» **ASSIGNED TASK**
In the entries that follow, find the line containing "Expand the Creative Studio chevron"; from there, copy every line exactly through the line containing "You are a GUI".

» **RAW DATA**

== Segment start ==

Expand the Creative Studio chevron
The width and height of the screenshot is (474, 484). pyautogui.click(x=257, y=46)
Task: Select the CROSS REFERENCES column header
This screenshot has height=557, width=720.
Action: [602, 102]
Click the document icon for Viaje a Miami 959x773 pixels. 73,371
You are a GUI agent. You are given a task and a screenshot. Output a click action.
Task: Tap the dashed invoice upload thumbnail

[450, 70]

== Segment end ==
== Segment start ==

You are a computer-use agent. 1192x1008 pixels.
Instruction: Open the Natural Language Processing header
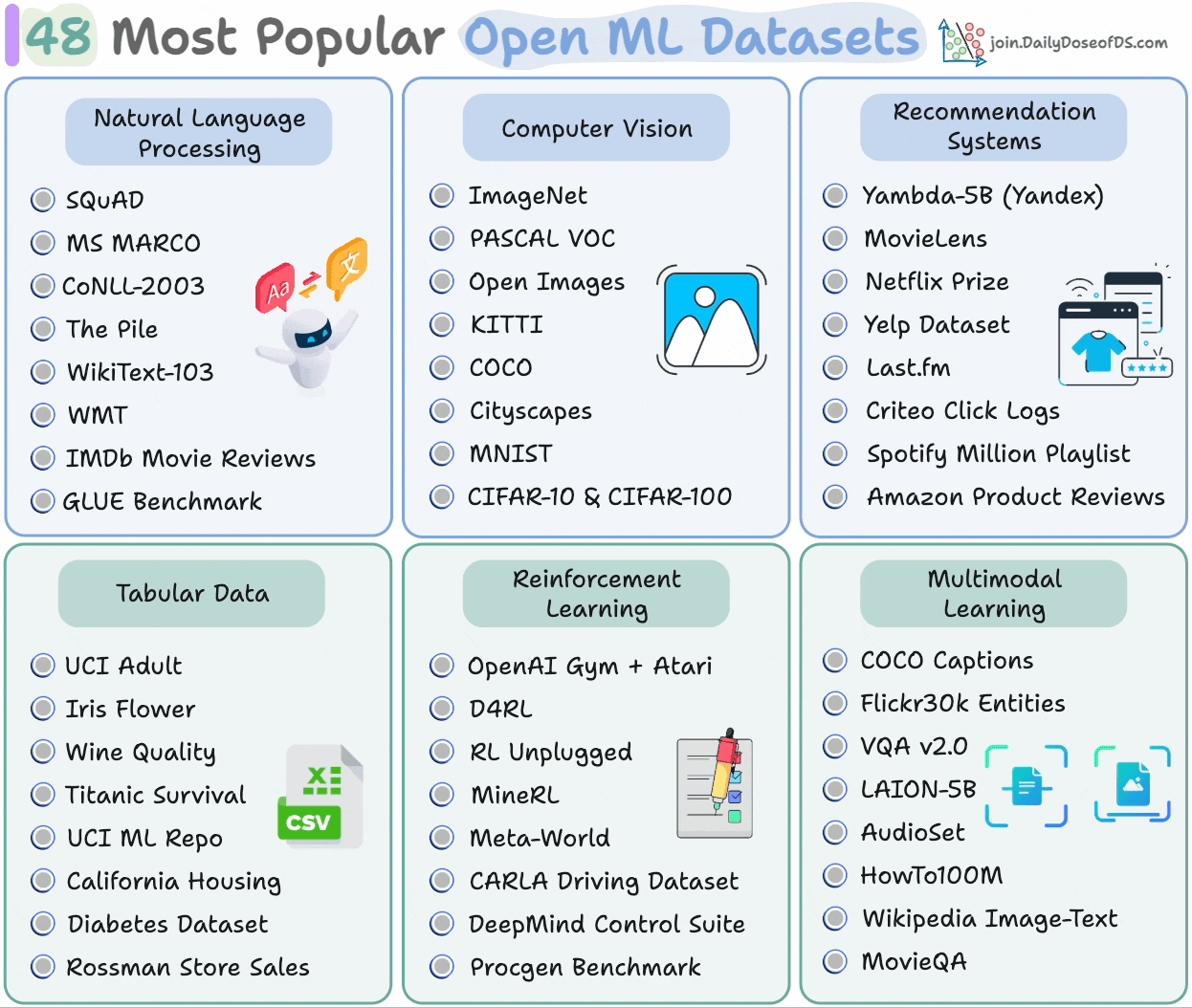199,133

== Segment end ==

» **RESPONSE AREA**
Expand the Creative Studio chevron
The width and height of the screenshot is (474, 484). pyautogui.click(x=257, y=46)
Task: Select the CROSS REFERENCES column header
This screenshot has height=557, width=720.
Action: [602, 102]
Click the document icon for Viaje a Miami 959x773 pixels. 73,371
You are a GUI agent. You are given a task and a screenshot. Output a click action.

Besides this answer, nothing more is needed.